PROBLEM REQUIREMENTS: Below are records; reproduce exactly the lines from the one that has "The width and height of the screenshot is (976, 680)." through the one that has "This screenshot has width=980, height=447.", ends included, and nothing more.

SUPPLIED MATERIAL:
========================================

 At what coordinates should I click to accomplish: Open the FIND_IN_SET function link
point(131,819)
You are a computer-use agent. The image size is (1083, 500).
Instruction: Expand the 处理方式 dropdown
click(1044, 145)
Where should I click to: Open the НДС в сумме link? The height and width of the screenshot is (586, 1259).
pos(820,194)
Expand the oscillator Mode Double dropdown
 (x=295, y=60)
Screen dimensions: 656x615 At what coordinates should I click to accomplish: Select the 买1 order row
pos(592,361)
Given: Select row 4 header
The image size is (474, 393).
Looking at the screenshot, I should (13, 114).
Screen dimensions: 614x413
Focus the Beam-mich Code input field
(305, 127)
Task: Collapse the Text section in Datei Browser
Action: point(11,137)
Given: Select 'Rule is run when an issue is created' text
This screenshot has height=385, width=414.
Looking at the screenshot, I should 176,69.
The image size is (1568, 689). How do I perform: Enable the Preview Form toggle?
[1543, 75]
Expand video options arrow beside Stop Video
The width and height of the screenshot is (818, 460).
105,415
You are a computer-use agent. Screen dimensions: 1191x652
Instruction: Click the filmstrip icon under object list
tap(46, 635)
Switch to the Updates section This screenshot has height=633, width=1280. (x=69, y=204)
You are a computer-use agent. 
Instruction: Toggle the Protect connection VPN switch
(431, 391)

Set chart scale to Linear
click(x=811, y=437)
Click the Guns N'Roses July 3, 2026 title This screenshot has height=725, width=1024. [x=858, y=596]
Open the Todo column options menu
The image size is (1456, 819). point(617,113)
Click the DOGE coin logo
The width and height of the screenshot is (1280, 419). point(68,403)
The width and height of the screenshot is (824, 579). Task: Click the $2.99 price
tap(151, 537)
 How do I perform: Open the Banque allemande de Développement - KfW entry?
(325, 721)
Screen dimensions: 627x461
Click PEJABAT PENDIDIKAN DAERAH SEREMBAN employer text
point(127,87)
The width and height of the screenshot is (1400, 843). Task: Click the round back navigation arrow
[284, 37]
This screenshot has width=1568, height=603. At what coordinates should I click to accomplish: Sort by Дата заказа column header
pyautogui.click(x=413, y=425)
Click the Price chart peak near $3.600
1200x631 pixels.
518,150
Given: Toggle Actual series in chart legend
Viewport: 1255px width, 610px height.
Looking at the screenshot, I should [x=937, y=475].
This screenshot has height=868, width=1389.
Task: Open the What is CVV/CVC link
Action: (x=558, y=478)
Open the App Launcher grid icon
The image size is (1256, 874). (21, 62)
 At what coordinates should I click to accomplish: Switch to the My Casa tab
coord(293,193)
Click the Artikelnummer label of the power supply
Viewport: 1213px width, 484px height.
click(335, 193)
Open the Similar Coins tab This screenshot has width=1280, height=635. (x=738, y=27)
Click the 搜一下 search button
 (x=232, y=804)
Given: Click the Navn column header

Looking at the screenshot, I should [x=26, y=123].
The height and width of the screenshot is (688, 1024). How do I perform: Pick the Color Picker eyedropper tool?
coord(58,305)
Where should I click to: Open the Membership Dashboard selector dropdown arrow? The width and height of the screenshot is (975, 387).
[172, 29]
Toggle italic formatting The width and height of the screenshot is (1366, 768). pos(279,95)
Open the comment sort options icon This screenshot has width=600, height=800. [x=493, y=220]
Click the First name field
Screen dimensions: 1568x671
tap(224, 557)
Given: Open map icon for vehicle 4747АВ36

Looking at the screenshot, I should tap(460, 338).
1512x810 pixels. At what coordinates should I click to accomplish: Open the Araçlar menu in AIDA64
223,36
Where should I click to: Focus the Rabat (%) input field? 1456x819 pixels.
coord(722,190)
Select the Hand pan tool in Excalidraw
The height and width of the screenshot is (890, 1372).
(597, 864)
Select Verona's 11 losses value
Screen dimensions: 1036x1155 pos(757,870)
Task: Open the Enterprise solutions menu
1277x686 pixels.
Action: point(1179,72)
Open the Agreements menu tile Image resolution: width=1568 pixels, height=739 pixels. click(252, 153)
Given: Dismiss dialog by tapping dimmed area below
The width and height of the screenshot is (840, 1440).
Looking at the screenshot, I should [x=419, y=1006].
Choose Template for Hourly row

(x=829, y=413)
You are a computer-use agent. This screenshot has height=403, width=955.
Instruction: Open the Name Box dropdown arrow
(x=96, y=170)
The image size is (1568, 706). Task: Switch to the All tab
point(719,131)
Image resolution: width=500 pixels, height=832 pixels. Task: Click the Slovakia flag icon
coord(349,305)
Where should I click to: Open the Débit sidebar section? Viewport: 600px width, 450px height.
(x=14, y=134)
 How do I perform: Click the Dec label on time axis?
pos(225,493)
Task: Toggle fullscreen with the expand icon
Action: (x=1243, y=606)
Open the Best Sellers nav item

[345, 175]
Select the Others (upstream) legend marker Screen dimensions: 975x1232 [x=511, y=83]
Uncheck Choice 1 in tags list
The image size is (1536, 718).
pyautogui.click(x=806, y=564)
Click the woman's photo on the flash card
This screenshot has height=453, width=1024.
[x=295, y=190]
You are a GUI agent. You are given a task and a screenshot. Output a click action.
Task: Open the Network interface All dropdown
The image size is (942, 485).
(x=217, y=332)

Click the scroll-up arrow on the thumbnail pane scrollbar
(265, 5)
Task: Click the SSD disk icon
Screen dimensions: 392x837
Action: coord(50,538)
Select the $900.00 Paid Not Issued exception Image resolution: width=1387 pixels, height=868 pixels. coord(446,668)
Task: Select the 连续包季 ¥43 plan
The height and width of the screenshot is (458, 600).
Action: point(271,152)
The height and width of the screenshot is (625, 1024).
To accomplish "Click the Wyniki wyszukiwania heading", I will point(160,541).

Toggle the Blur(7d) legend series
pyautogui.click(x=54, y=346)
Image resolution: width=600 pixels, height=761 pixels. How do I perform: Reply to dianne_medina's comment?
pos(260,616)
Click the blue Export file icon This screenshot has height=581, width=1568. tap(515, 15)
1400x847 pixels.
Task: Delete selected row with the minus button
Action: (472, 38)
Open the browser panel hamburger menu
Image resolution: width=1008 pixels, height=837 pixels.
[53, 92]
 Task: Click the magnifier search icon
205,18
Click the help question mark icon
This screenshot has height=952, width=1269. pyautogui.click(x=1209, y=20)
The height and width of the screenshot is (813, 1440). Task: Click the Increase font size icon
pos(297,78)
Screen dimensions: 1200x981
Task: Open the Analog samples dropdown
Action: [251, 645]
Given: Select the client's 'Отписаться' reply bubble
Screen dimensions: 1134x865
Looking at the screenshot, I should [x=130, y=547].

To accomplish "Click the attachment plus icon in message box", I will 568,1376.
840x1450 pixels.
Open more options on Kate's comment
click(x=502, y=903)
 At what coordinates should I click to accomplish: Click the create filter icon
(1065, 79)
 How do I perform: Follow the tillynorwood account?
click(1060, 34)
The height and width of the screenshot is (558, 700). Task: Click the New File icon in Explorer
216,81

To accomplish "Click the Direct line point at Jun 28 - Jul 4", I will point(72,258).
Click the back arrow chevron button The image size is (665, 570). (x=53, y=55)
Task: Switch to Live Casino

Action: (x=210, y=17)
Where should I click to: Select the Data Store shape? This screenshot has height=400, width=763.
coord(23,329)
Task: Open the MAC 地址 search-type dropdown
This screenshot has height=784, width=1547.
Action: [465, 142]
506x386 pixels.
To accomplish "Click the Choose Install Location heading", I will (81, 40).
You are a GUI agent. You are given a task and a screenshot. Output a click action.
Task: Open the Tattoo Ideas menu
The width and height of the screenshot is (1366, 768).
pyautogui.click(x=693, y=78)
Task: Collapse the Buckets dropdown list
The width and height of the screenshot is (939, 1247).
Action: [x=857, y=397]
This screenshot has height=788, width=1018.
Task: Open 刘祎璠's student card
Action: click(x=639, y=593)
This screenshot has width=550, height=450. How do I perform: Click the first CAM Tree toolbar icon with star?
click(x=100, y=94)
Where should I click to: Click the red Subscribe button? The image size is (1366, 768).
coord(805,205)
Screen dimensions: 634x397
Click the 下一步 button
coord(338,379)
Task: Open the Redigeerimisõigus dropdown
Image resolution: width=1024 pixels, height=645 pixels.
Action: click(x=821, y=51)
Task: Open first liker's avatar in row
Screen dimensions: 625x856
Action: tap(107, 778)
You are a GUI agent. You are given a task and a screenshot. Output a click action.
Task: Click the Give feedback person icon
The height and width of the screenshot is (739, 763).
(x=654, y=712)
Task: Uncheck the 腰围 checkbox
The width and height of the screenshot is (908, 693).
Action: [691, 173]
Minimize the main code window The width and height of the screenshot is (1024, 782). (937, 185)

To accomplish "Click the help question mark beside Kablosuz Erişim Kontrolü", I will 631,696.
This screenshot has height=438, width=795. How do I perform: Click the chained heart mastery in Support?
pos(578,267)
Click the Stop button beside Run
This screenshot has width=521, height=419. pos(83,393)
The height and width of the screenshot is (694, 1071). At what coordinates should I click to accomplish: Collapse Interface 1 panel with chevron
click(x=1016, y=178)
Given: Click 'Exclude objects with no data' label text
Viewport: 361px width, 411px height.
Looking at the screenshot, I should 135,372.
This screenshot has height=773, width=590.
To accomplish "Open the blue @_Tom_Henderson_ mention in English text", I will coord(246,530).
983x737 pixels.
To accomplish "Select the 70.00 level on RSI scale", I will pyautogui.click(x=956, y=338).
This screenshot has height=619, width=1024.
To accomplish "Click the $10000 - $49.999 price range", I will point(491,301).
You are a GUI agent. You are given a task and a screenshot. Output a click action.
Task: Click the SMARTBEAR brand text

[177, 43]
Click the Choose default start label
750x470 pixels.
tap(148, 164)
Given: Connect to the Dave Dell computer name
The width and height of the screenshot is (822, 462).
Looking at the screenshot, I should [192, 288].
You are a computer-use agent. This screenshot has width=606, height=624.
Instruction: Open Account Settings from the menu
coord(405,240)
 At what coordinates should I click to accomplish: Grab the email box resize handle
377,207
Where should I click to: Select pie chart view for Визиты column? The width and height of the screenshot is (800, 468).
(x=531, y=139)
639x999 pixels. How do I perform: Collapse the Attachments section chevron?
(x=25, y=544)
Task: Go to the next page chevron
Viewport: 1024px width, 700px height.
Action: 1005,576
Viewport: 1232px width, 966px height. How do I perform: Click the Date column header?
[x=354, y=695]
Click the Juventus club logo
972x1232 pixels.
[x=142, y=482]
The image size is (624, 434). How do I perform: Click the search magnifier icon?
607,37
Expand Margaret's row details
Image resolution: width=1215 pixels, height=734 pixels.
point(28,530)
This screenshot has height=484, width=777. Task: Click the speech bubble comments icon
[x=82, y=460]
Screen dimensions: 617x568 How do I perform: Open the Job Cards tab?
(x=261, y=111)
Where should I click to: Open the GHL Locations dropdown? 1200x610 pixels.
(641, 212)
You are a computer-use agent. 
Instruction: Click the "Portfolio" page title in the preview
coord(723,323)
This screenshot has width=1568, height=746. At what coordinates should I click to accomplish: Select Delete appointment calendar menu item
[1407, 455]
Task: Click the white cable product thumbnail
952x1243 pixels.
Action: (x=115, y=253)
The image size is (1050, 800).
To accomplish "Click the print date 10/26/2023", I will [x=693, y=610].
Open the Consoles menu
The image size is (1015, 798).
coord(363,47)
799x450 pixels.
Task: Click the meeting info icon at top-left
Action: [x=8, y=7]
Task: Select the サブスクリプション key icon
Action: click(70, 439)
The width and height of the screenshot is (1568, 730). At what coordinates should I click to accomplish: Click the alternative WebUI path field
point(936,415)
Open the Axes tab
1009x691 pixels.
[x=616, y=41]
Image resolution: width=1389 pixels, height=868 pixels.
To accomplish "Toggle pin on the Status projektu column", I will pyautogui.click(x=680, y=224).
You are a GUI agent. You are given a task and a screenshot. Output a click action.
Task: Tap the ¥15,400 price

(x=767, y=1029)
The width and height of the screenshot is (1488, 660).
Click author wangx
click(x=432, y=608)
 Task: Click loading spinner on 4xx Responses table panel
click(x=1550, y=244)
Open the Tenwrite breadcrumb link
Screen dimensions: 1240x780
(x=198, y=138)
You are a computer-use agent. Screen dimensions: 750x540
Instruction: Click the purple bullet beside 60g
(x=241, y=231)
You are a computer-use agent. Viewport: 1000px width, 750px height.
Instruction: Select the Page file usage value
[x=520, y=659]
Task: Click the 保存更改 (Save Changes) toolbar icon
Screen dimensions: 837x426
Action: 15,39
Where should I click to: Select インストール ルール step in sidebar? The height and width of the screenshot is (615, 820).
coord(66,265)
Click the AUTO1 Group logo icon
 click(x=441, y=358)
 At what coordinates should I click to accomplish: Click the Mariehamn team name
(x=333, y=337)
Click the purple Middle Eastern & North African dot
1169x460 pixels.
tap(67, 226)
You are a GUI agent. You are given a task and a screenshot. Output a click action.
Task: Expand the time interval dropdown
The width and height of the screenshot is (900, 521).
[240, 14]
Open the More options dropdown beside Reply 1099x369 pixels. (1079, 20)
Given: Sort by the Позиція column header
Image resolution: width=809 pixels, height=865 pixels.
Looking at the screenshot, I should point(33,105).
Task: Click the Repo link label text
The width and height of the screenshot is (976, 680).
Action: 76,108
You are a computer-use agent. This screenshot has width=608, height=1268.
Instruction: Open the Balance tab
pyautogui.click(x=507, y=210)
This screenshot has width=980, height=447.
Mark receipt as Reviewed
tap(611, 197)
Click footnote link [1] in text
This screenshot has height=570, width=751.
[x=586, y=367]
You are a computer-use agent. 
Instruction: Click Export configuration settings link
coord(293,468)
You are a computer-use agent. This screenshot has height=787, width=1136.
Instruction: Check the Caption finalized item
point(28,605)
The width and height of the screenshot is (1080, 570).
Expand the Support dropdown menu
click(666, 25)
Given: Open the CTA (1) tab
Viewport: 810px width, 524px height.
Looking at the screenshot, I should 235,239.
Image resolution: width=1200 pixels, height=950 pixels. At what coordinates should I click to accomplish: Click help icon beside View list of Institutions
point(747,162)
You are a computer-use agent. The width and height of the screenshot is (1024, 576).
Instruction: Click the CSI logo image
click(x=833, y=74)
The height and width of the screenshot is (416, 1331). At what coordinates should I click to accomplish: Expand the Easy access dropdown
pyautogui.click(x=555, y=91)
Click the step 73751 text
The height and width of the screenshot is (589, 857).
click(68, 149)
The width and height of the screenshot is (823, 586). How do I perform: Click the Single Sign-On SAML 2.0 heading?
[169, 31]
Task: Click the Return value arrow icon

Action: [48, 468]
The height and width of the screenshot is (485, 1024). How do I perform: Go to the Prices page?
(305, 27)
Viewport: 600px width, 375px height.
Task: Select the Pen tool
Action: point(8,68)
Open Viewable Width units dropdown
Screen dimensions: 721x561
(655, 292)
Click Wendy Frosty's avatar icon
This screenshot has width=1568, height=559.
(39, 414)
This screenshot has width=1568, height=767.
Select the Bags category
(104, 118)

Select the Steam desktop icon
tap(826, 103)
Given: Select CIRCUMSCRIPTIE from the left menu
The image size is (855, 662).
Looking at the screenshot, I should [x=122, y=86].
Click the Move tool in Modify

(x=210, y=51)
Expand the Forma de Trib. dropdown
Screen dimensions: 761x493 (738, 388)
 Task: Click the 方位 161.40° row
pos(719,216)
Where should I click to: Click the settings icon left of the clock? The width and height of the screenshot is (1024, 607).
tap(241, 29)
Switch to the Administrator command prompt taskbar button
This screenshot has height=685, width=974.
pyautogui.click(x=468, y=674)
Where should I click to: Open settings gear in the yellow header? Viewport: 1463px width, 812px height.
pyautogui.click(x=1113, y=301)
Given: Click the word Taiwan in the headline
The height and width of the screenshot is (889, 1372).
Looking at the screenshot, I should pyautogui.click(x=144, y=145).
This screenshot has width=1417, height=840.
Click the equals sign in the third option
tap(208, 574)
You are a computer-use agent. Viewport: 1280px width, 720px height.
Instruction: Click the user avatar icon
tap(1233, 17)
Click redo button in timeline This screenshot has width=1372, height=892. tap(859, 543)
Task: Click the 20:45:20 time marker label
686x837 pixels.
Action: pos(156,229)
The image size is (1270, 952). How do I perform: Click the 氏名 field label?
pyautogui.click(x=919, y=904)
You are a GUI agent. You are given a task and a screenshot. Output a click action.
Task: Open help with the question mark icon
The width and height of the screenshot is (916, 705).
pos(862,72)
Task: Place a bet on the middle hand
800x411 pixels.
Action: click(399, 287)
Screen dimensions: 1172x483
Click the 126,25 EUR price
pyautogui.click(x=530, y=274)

========================================

ANSWER TO THIS EXERCISE:
The width and height of the screenshot is (976, 680).
Action: 76,108
You are a computer-use agent. This screenshot has width=608, height=1268.
Instruction: Open the Balance tab
pyautogui.click(x=507, y=210)
This screenshot has width=980, height=447.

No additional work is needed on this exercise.